The problem of familiarity
Scripture – text from the Old and New Testaments – suffers from being read aloud. For Christian insiders, the texts are so familiar that one’s mind tends to wander - well, my mind tends to wander, and I’m guessing I’m not the only one.
Puzzling, Disturbing and Incomprehensible
For outsiders, the “dechurched and unchurched”, the opposite is the case. The texts are mainly incomprehensible, and when comprehensible, then often puzzling and disturbing. I wonder what I would make of the key events in the Judeo-Christian narrative – the Fall of Adam and Eve, Noah’s Ark, the almost-sacrifice of Isaac by Abraham, the attempted murder of Joseph by his brothers, the Passover, the Crossing of the Red Sea, the subsequent invasion of Canaan, the doings of Israel’s kings, the utterances of its prophets, the Virgin Birth of Christ, his betrayal, torture and judicial execution by crucifixion, his Resurrection, the first Christian Pentecost – if I were hearing them for the first time as an adult.
Sermon at your service!
A good sermon following a Bible reading is supposed to solve both problems, by drawing the attention of the regular church-goer back to the subject at hand, and by explaining the text to someone baffled (or disturbed) by it.
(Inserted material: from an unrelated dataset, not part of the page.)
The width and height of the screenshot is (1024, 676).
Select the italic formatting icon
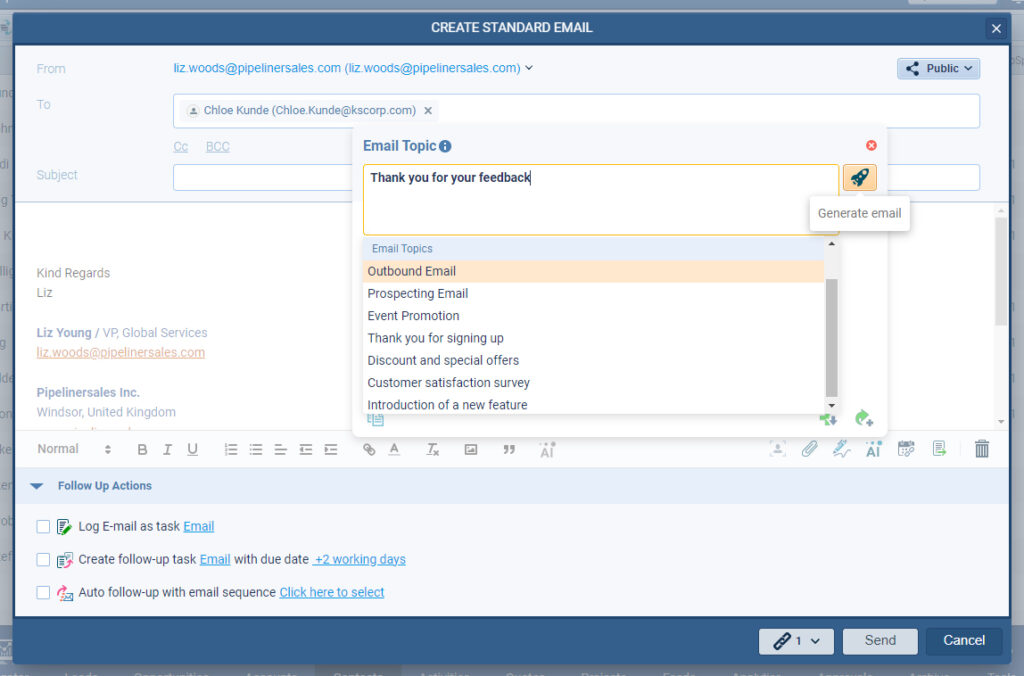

Sermons may or may not succeed in the former, but it’s much harder to succeed at the latter. Just try taking an outsider to church with you.
Gospel Music at St James's
At St James’s Piccadilly, weather permitting, Soul Sanctuary's choir and band sing and play for an outdoor Eucharist at 6pm on the first Sunday of the month which is aimed at insiders, who sit inside the courtyard on Piccadilly, and outsiders, who usually stay on Piccadilly itself outside the church’s lovely wrought-iron railings (one or two intrepid outsiders make it through them). The sermons at St James’s are, in fact, excellent. But to help get the message of Christ through those railings, St James’s generously permits us to communicate the scripture of the day through the medium of contemporary gospel music, the last Christian art form which is widely welcomed in the secular world.
Believing in the Light!
Next Sunday (March 3rd 2019, the last Sunday before Lent) our challenge is to communicate a passage from the twelfth chapter of St John’s gospel (John, 12, 27-36a), that describing the glorification of Christ by the Father, the warning given by Christ to his followers of his impending passion and crucifixion and the exhortation to follow him nevertheless. We've called the service 'Believing in the Light' to reflect this theme. The text is mainly reported speech, not description. Even by John’s standards, the concepts are profound and the language is dense: Jesus is “troubled” by what is about to happen to him, and by the inability of his followers to grasp that his death will be shameful, but that his “light” will bring salvation to all people who follow in it. They, full of excitement about the raising of Lazarus and flushed from the triumphal entry in Jerusalem, are still looking for a victorious king of Israel, a new David. Not even the dramatic demonstration of God’s glory seems to jolt them out of their fixation.
Need to Know
We sing this gospel passage to the music of Dawkins & Dawkins’s “Need To Know”, a simple four-chord sequence with an R’n’B groove, the choir singing the chorus of the original song (“need to know, gotta know now”) as a singer improvises their collective bafflement (“who is this Son of man you keep talking about? what’s happening to our dream of victory?”). Meanwhile a narrator sings original scripture, plus some scene-setting lyrics, and another singer takes the part of Christ. All using a combination of spoken word and improvised melody.
Discover for yourself!
We have found that remarkably little editing is needed to make text accessible…what we have needed to do is add sentences here and there to illuminate. And we hope that the beauty of Spirit-filled contemporary gospel music gives a sense of personal experience and of wonder to the scripture. But we invite you to come along and see for yourself.